Evaluation is key for all interventions. It is essential that theory-informed trial recruitment interventions are evaluated in a robust manor to determine whether or not the evidence from changing health behaviours extends to changing MHCPs trial behaviours [37]. One method to consider for evaluation is a Study Within A Trial (SWAT). The self-contained research study embedded within a host trial, offers the potential to test the intervention in a real-world context while making a contribution to the pool of methodological evidence [14]. We kept the necessity for evaluation foremost during development. To pave the way for future robust evaluation, we ensured our intervention aligned with the NIHR Framework for the development and evaluation of complex interventions [13].

Strengths/limitations

We developed a theoretically grounded intervention that was acceptable to MHCPs and maternity trial teams, across Ireland and the UK. While our results are limited to these countries, they may be transferable to regions beyond, but it would be important to determine whether the behavioural barriers present in other countries were similar to those identified in our initial analysis. A key strength of our study was stakeholder engagement. We included MHCP recruiters, maternity service users, and maternity trial team members, at key stages of intervention design and development. Perspectives from MHCPs with experience across multiple maternity trials, covering a range of clinical areas and interventions in maternity care, fed directly into the development of the intervention, increasing the transferability of our findings. Holding two separate online workshops strengthened our findings as it allowed time for rich discussion and helped stave off potential power imbalances by achieving an even spread of participants from different clinical roles across workshops. However, we acknowledge the influence of potential bias in the workshop allocation in relation to the different agendas planned for each workshop. There were limitations in the diversity of our stakeholder groups, and the sample is not a direct reflection of the population the intervention was developed for. MHCPs in this study had previously participated in our qualitative interview study [22] and may have been more agreeable to the proposed potential solution. In mitigation of this, we assessed the acceptability of the intervention using an online survey, to potentially reach a larger more diverse group of stakeholders. However, despite our efforts, the sample demographics of the survey revealed a lack of heterogeneity.
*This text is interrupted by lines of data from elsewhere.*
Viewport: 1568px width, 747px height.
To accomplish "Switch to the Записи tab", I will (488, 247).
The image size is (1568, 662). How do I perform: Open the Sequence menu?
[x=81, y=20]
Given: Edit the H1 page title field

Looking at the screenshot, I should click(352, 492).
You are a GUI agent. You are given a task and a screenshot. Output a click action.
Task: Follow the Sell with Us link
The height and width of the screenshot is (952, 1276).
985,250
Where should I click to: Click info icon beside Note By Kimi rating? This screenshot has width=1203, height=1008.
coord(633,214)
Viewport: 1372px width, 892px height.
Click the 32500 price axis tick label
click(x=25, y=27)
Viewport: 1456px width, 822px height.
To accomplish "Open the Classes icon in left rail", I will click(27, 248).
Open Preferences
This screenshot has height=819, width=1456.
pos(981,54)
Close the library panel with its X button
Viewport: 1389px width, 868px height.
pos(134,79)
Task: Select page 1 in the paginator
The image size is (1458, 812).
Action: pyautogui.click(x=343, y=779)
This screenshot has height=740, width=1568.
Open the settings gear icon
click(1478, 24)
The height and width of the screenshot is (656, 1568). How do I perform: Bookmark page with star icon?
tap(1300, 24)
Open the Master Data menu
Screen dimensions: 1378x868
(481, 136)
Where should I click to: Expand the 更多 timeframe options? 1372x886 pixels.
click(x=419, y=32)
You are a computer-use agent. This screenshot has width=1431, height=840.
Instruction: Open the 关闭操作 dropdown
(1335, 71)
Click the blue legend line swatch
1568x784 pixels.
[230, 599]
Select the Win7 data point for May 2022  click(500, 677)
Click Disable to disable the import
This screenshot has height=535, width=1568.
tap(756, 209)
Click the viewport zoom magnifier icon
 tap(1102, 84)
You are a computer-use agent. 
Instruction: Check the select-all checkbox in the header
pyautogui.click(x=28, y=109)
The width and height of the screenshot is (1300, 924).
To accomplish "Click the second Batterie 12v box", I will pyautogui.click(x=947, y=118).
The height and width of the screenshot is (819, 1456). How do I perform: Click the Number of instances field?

In using behavioural theory, despite the guidance of empirically derived tools, we acknowledge that there remains a degree of subjectivity. The application of APEASE criteria is not an exact science and other researchers may have categorised differently. However, applying APEASE criteria is also a strength as it ensures the content of an intervention is tailored to the specific context. Using behavioural theory and co-design in tandem to approach intervention development added synergistic value beyond that to be gained by using either approach independently [39].

Conclusion

This study reports the development of a theory-based, codesigned intervention aimed at changing the behaviour of MHCPs tasked with approaching all eligible potential participants and inviting then to join a trial in maternity care. We used findings from our previous interview study with MHCP recruiters [22] and applied theory and co-design principles to develop each component of the intervention. We welcome rigorous evaluation of our prototype in a SWAT, primarily to establish if the intervention enables MHCPs to invite all eligible people to participate in a maternity care trial and secondly, to determine if this had an impact on the overall rate of recruitment to the trial. While recruitment to trials in maternity care is highly complex and not limited to changing the behaviour of MHCPs alone, we are hopeful that the theoretical grounding of our intervention will support healthcare professionals to invite all eligible people to participate in clinical trial in maternity care.